If you have 3 boxes and you can fit one toy in each box, there are 4 possible ways to fill the boxes with toys: all 3 filled, 2 filled, 1 filled, or 0 filled.

So you can fill a number of boxes in one more than the number ways.

Following this pattern, if you have 0 boxes, then you can still have 0 boxes filled; there is still 1 way to fill your number of boxes with any number of toys.

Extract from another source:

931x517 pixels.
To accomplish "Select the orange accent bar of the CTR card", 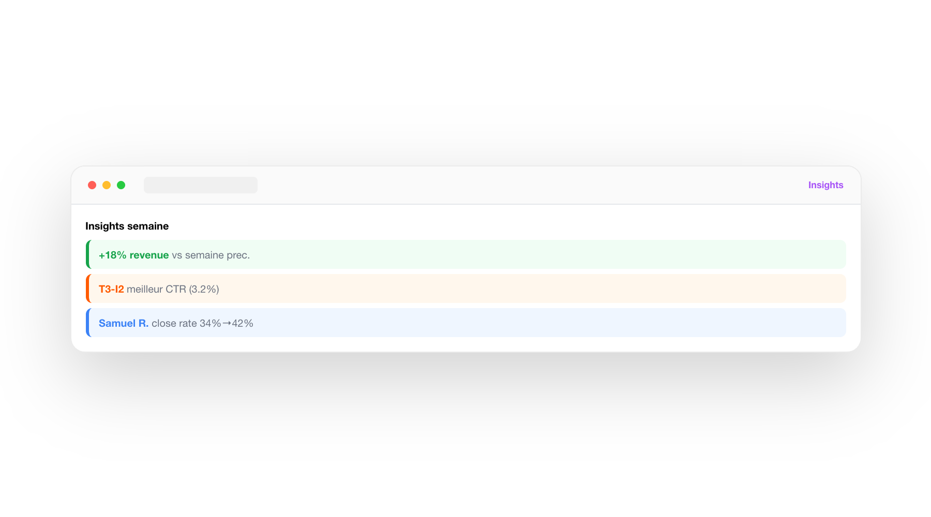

Yes, this is an equivalency; having transcended the idea of having boxes, we are now imagining the extreme. And so, purely depending on which perspective we take, we either have no ways to fill boxes, one way (as I stated), or infinite ways (you can fill a nonexistent box in any manner you like, because it won’t really happen – you can transcend the rules of one toy per box and input any count of toys into the box!). Or we can see how this was just a game being played in the first place, and boxes really don’t have rules for a number of toys fitting inside, and boxes can fall apart, and toys can come in different sizes, and so on and so forth. There is always an exception to a rule, so rules are really contrivances, not universal truths. What’s the value in realizing this? Counting the number of ways something can be done is just a contrivance… so don’t let that limit you! Realize there is always another way of considering doing something. Maybe you failed to get something done one day. Instead, transcend the issue and realize how you did or learned something else!